The audit parsing library wants to read text strings as you would find them on 
disk. The kernel keeps type separate as an integer so that decisions can be 
made about what the record means without having to do a text to int 
conversion. So, the audit daemon does the reformatting after it decides that 
it a record type that we are interested in.

> > > > > 2. We don't want to poll periodically, but rather only wake up (and
> > > > > then with minimal latency) when something interesting happened. We
> > > > > would want to poll a periodic check that forks are still reported,
> > > > > so we would detect a loss of service from audit.
> > > >
> > > > You might write a audispd plugin for this.
> > >
> > > Did you mean for the periodic check,
> >
> > There is a realtime interface for the audit stream. You can write either
> > a new event dispatcher or a plugin to the existing one. Seeing as you are
> > more concerned with assurance, I'd just replace the current dispatcher
> > with your own. I have a description of this here:
> >
> > http://people.redhat.com/sgrubb/audit/audit-rt-events.txt
>
> I saw that too, but I thought it would be better to build upon the existing
> effort. I think that's a viable alternative and potentially could be more
> robust to us. At least it could be that audisp seems to try and solve
> problems we don't have or want.

You have 4 points to get the audit stream, in order of distance from the event 
generation: the audit netlink socket, auditd realtime interface, audisp 
plugin interface, and the af_unix socket created by the af_unix plugin from 
audispd. For higher reliability where you don't want of need any other audit 
processing interfering, I would say use either of the first 2.

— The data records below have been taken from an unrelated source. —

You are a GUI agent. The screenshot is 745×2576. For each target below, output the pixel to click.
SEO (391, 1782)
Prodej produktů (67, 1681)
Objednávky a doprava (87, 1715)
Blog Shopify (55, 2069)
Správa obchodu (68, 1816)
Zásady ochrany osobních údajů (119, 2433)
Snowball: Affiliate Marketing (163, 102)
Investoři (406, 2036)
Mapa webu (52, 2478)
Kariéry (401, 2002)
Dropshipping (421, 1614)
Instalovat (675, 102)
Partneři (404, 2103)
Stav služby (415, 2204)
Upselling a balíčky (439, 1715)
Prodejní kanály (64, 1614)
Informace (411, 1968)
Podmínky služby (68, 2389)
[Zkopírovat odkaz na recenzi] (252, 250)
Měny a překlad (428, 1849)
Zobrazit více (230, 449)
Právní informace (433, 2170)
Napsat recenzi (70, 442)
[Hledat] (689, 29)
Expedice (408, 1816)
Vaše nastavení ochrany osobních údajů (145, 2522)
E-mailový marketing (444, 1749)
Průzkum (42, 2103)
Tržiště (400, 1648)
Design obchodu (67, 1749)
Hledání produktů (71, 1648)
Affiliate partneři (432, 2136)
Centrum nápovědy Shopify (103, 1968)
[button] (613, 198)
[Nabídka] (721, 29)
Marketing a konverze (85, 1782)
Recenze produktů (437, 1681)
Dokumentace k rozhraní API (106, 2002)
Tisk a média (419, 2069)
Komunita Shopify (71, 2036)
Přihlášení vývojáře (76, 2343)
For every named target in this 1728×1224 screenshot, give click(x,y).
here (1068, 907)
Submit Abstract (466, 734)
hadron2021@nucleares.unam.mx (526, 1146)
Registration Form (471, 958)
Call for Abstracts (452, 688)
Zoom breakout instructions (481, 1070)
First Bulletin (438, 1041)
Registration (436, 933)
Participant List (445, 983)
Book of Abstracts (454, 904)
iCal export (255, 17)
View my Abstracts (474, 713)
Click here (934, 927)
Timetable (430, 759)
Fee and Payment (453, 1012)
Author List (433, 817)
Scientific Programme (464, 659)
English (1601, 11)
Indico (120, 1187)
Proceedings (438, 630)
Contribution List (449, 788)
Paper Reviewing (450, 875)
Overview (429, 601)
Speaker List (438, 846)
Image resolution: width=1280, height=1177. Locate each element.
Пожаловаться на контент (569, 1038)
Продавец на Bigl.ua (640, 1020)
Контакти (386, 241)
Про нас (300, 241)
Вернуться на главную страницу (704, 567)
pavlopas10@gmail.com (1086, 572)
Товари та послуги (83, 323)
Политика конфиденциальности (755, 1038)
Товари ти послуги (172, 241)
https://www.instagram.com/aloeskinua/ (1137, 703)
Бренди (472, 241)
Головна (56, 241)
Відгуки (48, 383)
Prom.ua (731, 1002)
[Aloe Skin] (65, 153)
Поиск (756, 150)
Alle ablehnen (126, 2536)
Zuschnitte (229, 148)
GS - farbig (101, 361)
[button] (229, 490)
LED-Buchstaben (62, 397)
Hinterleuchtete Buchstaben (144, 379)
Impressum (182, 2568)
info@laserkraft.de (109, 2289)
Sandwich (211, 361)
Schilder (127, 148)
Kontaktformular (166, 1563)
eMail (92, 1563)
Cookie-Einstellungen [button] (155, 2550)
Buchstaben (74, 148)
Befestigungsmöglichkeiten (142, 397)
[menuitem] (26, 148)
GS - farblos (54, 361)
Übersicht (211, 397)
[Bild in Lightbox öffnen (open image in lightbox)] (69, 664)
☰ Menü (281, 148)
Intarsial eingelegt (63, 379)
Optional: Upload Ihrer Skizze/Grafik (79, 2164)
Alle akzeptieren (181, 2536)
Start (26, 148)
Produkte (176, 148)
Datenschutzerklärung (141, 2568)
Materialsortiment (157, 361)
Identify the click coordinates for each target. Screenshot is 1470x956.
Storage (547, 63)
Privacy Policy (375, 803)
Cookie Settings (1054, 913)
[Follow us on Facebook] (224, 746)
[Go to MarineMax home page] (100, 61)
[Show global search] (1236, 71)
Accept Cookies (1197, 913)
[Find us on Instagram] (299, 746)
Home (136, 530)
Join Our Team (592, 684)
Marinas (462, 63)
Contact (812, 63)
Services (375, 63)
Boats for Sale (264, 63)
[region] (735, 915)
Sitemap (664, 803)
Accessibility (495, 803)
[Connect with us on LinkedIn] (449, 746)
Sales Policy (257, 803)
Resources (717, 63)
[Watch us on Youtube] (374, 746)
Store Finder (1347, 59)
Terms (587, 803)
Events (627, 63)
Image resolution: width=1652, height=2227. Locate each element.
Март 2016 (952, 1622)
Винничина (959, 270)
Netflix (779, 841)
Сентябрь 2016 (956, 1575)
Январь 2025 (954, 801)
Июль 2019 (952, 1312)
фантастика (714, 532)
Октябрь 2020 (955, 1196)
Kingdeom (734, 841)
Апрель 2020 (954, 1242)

> Looking at the source I saw that node name is something that audisp indeed
> adds the node name and that auditd doesn't log EOEs, explaining some of the
> differences. I didn't find why audisp has extra new lines, or if auditd
> removed these.

Auditd strips these before writing to disk. The realtime interface sends the 
event just as it was received by the kernel.

> > > or for the whole job, that means our supervision process?
> >
> > The supervision process. Then again, maybe you want to replace the audit
> > daemon and handle events your own way. libaudit has all the primitives
> > for that. So, I guess that brings up the question of how you are
> > accessing the audit event stream. Are you reading straight from netlink
> > or the disk?
>
> From the files is out of question. We thought of the audit sub deamon as
> something that simply allows to access the audit stream live, but that it
> is otherwise the same as the file.

The data can be either binary or string. Binary means that its exactly the 
same format that comes from thekernel unchanged. String means that its been 
formatted just like you would see on disk. But it appears that its not 
stripping the 0X0A out of the text. It probably should.

> Like auditd would accept things from the kernel, write it to a file and hand
> it to audisp as well which would then provide it to others. Isn't that the
> design? 

Yes.

-Steve